Provided text =
>>>

Thursday, May 29, 2014

Abortion Non Sequiturs

In the last couple of weeks, a couple of women have publicly thrust the abortion issue front and center with their non-sensical and completely moronic approaches to abortion.  Mind you, I'm well aware that abortion is legal in this country and although I'm against it unless the woman's life is in jeopardy, I'm not advocating a return to the pre-Roe days, much as I'd prefer them.

First up is some wannabe actress and full time abortion counselor Emily Letts.  Ms. Letts thought it would be a good idea to film herself having her own abortion which, when one considers that she's a former actress, is only natural.  For those who missed it, here's her fifteen minutes of fame:



Aside from the imbecilic stupidity of not using contraception despite working as an abortion counselor, Ms. Letts decides that she's going to film her own abortion because there are no positive films about abortion available for public consumption.  Apparently, she feels that her own video is positive.  She's more caught up in the aura of her video than the implications of her actions, aside from those that cast her as some sort of champion of abortion rights.  At one point, she even says that she was awed by the fact that she can create life.  She gave an interview wherein she said that her sonogram would be the first thing she'd retrieve were there a fire in her dwelling.  By implication, despite the fact that she refers to her baby as potential life, she implicitly admits that it was a life she was terminating.

The other breathlessly callous comment came from the irrepressible Sarah Silverman.  It's so stultifying I'm just going to provide the link:

https://www.youtube.com/watch?v=BHyV7D-jXKA

Ms. Silverman bravely, as Bill Maher chided her, admitted that she'd never had an abortion and wasn't sure she ever would, but still stood by women and their right to have an abortion.  She went on to explain her vegetarianism and referred to fetuses as nothing more than goo.

Again, I could argue the abortion debate all day long, never be persuaded to change my opinion and at the same time never raise my voice.  If any dissenters out there want to throw the usual arguments at me about rape and imperfect babies, know this:  One of our sisters became pregnant by virtue of a date rape and the other sister had a baby born with osteogenesis imperfecta.  Both the nephew and the niece have enriched our lives, and we came together as a family to help our sisters raise their children.  It wasn't always easy, and it was a challenge beyond our imagining, but it got done.  So don't lob those arguments at me because they'll fall on deaf ears.

<<<

Supplied data =

>>>

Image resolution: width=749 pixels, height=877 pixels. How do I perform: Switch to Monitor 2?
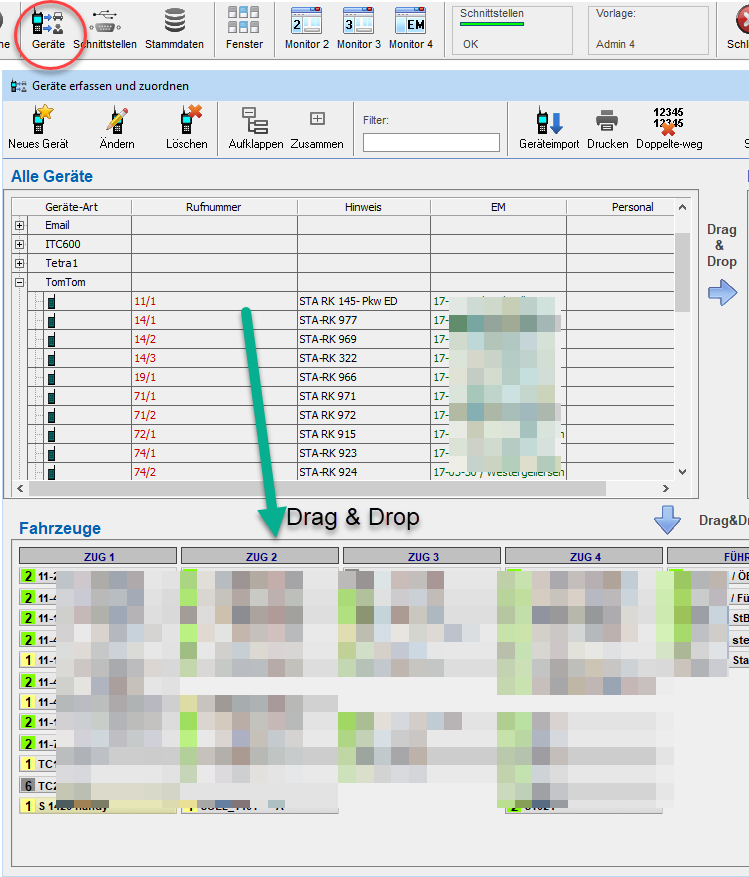[306, 28]
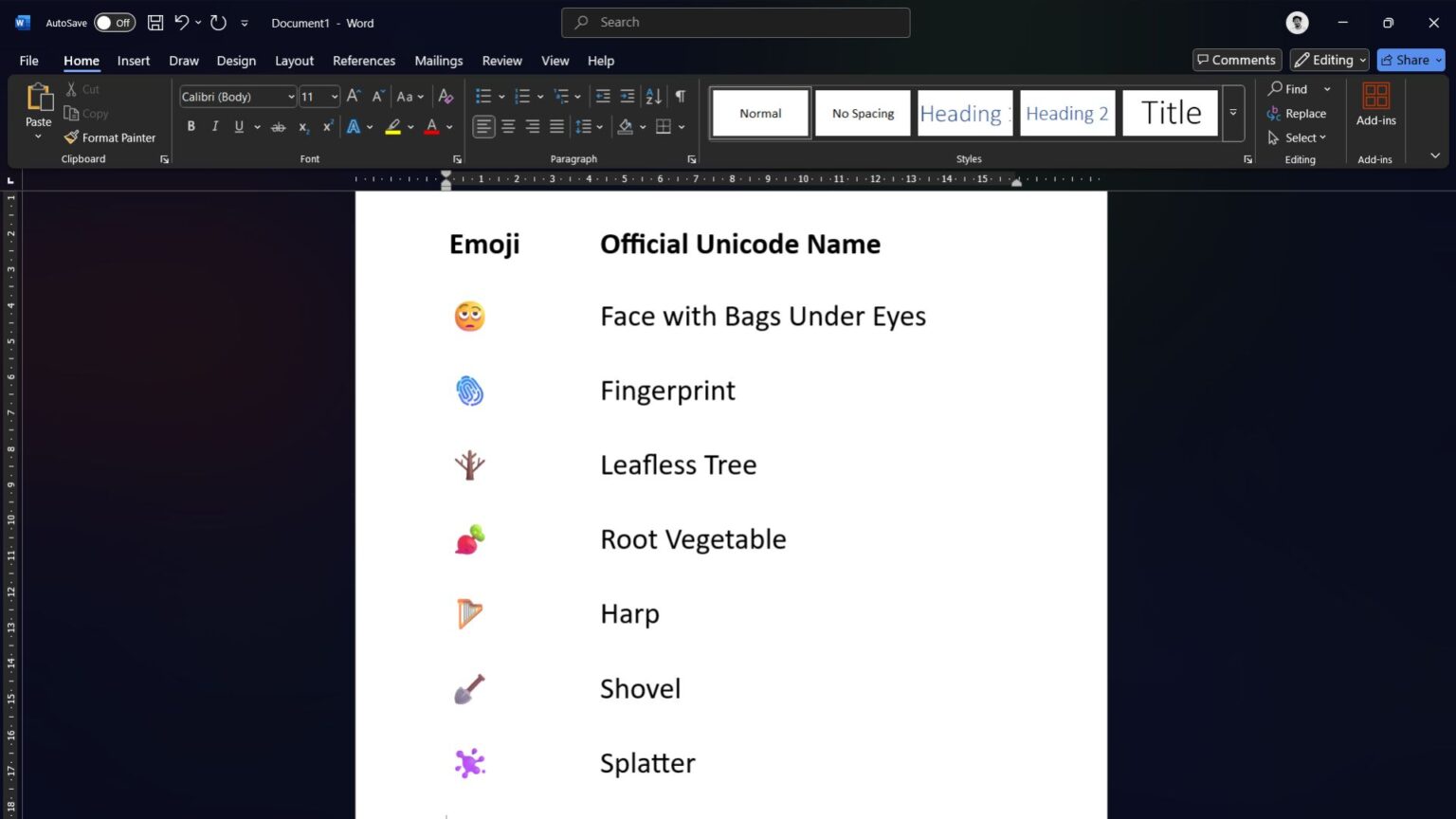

<<<

Task requirements = Continue the blog post about abortion above, picking up right after its last sentence.

Result of the exercise =
Instead, I return to my bottom line argument:  What do these women think is growing inside them?  A penny? A tree?  A car part?  It can be one thing and one thing only:  A human life.  To callously and cavalierly view the termination of a human life similarly to the removal of a bunion or as some annoying outpatient procedure is galling.  For a woman to refer to her potential baby as goo or the pregnant woman to refer to her fetus as a potential life is appalling.  Have women -- feminists, really -- become so desensitized and misinformed that they believe this line of reasoning?  It's beyond sickening.

One other argument is never answered by the pro-death side:  If a woman should have the right to make choices about her own body, shouldn't that child have a similar right?  Given the fact that the woman and the child have somewhat competing interests, it would seem that a guardian ad litem might be in order.  And what of the father's input?  Since he had a share of creating that life, and will most certainly be responsible financially for the life should it be born, why does he not have any say in that child's existence?

I'm saddened that this issue continues to confuse some people.  They'd do well to listen to the former Justice Sandra Day O'Connor who, in her dissent in City of Akron v. Akron Center for Reproductive Health, Inc., suggested that the viability argument clung to by abortionists was on a collision course with technology. It is not inconceivable that with technological advances, the point of viability may well be conception itself. At that point, the arguments that it is only potential life or goo would no longer be  viable themselves.

And then, much like blacks weren't regarded as whole persons earlier in this country's history, we'd have a line of demarcation between fetuses that weren't considered human lives and those that are now considered human lives.

If that were to happen, I wonder if we'd look back at history and mourn all those babies who were denied life by selfishness and sophistry.